Although the normal distribution has historically been significant in statistics, data is typically not normally distributed, contrary to what its name might imply.

Key Terms for Long-Tailed Distributions

  • Tail
    • The extended narrow portion of a frequency distribution, where relatively extreme values occur at low frequency.
  • Skew
    • Where one tail of a distribution is longer than the other.

Key Essentials

Image Source: Medium- Solving For the Long Tail of Intent Distribution by Cobus Greyling



Although the normal distribution is frequently suitable and beneficial for error and sample statistics, it generally doesn't accurately represent the raw data distribution.

Distributions can be skewed (asymmetric), like income data, or discrete, like binomial data. Both symmetric and asymmetric distributions may have long tails reflecting extreme values. Recognizing and guarding against long tails is essential in practical work.

Unlike a normal distribution, the data points are significantly lower for low values and much higher for high values. This suggests that the data does not follow a normal distribution, indicating a greater likelihood of encountering extreme values than anticipated in a normal distribution.

Student’s t-Distribution

The t-distribution resembles a normal distribution with thicker tails. It’s commonly used for sample statistics. Sample means typically follow a t-distribution that changes shape with sample size, approaching a normal shape as size increases.

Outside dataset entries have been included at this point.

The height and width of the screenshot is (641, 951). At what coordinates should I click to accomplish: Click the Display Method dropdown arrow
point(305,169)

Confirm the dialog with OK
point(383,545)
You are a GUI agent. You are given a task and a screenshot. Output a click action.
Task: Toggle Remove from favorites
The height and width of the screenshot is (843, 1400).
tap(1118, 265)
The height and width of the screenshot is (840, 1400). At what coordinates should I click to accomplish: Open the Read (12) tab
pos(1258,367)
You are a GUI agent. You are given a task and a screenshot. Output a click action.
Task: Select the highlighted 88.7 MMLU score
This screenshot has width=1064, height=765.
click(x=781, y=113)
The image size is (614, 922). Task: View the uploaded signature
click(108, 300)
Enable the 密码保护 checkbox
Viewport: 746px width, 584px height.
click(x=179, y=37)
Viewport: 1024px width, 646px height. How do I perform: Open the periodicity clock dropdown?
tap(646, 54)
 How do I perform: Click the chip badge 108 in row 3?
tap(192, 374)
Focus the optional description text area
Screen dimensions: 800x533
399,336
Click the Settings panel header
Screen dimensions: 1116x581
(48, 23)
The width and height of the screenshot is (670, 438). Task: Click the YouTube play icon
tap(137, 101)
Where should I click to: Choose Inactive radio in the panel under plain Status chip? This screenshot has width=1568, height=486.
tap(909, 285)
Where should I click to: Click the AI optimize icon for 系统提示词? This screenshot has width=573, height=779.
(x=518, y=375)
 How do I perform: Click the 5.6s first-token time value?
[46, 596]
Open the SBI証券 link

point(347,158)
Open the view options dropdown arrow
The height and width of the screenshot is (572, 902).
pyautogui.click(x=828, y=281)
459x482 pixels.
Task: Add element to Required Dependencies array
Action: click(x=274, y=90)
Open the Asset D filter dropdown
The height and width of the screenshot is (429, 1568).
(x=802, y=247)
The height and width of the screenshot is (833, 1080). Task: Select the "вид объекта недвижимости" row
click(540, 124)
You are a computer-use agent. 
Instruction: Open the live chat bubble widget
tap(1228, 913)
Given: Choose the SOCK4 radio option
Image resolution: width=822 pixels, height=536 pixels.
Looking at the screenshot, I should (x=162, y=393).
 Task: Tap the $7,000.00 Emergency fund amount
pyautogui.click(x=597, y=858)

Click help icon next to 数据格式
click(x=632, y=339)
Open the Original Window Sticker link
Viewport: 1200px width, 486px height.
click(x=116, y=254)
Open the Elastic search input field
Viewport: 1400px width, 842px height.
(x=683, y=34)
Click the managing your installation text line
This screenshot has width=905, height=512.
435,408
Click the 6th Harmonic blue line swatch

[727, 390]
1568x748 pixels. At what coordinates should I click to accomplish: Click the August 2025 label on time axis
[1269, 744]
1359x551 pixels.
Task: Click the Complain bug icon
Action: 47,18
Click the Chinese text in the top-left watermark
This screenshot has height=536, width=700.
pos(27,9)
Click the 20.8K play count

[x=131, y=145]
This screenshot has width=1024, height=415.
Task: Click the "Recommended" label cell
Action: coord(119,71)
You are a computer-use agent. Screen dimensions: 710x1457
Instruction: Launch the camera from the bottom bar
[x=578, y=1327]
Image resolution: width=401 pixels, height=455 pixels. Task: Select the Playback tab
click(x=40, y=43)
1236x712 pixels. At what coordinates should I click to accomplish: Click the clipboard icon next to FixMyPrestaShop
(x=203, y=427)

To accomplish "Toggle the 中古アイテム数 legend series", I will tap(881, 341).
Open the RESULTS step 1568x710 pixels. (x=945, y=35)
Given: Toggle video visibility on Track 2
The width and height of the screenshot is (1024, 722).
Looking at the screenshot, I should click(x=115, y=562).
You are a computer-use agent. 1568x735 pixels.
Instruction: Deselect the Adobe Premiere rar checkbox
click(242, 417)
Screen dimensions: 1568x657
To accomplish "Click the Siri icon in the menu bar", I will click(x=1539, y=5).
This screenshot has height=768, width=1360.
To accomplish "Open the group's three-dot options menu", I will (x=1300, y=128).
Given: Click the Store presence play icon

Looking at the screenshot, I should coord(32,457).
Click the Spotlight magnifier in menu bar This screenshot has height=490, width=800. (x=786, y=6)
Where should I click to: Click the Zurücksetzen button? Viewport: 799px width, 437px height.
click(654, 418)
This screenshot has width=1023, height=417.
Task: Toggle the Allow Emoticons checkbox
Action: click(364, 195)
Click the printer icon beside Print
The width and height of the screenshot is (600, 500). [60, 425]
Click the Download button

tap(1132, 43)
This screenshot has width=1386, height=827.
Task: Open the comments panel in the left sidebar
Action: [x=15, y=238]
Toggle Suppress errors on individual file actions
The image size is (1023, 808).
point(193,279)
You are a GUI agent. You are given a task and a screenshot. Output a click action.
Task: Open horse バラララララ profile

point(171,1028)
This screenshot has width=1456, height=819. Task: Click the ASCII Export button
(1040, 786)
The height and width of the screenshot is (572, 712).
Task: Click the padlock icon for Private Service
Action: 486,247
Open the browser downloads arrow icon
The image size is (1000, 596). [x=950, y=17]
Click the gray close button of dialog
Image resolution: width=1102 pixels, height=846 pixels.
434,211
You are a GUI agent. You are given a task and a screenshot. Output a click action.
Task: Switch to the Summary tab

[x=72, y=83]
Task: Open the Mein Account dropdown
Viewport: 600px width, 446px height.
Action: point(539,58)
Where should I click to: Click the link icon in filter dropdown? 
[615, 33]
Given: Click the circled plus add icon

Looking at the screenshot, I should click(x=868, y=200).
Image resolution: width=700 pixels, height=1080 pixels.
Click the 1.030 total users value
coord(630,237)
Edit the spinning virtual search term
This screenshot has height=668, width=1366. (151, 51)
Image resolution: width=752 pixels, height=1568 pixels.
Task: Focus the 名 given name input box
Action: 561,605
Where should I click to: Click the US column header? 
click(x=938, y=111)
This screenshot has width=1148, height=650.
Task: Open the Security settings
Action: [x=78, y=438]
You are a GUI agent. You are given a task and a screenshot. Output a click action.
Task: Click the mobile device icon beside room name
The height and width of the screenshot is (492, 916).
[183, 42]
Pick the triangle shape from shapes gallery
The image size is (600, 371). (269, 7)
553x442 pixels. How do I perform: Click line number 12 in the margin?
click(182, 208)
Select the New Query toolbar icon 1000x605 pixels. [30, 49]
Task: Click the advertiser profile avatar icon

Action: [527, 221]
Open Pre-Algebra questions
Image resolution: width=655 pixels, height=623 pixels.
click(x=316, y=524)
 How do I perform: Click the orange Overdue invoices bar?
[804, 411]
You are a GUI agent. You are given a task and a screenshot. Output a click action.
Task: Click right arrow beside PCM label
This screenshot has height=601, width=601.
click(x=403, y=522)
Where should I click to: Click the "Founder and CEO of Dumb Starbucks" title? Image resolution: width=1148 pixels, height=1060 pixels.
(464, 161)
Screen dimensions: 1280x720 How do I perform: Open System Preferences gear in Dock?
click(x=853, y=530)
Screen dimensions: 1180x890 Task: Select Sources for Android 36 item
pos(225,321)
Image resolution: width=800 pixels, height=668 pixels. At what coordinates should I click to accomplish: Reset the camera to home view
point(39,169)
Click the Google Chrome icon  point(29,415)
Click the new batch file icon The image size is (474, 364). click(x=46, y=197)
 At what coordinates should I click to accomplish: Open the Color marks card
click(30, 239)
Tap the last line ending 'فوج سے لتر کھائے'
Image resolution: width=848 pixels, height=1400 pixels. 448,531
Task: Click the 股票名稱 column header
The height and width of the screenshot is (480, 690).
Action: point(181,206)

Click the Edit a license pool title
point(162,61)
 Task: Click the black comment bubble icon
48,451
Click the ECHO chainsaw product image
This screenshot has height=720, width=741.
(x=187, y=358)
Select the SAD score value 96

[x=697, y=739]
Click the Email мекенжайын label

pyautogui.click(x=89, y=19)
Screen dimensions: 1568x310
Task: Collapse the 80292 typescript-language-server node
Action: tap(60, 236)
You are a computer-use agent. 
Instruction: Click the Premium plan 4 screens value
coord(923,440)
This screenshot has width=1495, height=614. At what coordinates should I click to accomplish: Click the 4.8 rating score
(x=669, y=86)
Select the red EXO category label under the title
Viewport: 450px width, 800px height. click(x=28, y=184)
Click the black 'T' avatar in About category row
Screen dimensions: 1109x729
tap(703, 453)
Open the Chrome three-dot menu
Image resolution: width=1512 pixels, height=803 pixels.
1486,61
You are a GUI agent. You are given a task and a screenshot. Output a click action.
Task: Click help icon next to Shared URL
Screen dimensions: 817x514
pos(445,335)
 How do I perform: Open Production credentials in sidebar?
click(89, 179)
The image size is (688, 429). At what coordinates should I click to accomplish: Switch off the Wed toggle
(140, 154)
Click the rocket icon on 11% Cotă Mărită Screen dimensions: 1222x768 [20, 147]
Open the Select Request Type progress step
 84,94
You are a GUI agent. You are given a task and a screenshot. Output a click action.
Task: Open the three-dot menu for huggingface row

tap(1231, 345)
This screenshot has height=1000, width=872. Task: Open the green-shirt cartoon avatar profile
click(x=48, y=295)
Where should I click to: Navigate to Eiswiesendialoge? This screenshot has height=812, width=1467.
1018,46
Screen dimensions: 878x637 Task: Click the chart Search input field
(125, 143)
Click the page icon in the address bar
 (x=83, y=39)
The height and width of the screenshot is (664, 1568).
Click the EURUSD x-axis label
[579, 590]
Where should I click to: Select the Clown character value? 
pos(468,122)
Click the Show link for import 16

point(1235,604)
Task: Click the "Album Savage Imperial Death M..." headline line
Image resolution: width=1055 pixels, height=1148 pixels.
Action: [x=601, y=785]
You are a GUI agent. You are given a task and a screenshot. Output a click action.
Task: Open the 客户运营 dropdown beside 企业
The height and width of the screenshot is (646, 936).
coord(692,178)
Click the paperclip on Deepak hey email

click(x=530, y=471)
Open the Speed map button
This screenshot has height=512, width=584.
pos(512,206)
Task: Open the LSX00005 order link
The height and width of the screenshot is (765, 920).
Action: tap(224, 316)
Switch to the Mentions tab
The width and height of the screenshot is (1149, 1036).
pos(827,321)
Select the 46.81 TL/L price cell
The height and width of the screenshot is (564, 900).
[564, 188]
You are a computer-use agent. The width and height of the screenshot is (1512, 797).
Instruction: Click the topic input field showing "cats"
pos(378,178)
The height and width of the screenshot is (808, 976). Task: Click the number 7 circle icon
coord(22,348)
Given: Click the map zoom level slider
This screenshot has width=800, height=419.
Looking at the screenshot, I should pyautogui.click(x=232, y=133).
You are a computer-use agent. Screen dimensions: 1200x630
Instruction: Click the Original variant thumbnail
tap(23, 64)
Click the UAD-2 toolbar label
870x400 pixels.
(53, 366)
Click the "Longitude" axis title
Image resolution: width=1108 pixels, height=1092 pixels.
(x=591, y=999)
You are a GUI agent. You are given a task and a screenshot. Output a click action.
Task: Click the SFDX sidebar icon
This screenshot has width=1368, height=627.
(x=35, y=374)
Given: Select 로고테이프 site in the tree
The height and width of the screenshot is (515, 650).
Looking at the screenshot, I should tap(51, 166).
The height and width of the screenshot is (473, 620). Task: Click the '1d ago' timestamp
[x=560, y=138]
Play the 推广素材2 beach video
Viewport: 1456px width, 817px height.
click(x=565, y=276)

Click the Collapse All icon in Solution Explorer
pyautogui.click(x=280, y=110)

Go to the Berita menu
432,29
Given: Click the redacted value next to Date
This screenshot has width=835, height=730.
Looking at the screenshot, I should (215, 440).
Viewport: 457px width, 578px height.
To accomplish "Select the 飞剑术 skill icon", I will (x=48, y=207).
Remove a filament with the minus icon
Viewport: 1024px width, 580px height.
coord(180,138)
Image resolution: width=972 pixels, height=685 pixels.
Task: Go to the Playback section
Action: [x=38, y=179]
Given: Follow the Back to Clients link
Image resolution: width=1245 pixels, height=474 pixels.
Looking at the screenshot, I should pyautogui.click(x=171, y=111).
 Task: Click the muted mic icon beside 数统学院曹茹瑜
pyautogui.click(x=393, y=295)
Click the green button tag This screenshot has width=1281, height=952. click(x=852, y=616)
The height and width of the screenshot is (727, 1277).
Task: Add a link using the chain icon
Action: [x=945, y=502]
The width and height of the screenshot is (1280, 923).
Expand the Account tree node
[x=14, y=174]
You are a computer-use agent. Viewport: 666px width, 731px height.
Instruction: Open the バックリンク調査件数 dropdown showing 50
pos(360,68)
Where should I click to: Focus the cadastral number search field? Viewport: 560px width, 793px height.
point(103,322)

Key Terms for Student’s t-Distribution

  • n
    • Sample Size
  • Degrees of Freedom
    • A parameter that allows the t-distribution to adjust to different sample sizes, statistics, and number of groups.

“What is the sampling distribution of the mean of a sample drawn from a larger population?– The t-distribution is valuable for answering this question.

Image Source: Gosset’s resampling experiment results and fitted t-curve (from his 1908 Biometrika paper)



Different statistics can be compared, after standardization, to the t-distribution to estimate confidence intervals considering sampling variation. Consider a sample of size $n$, for which the sample mean \( $\bar{x}$) has been calculated.

The t-distribution has been used as a reference for the distribution of a sample mean, the difference between two samples means, regression parameters, and other statistics.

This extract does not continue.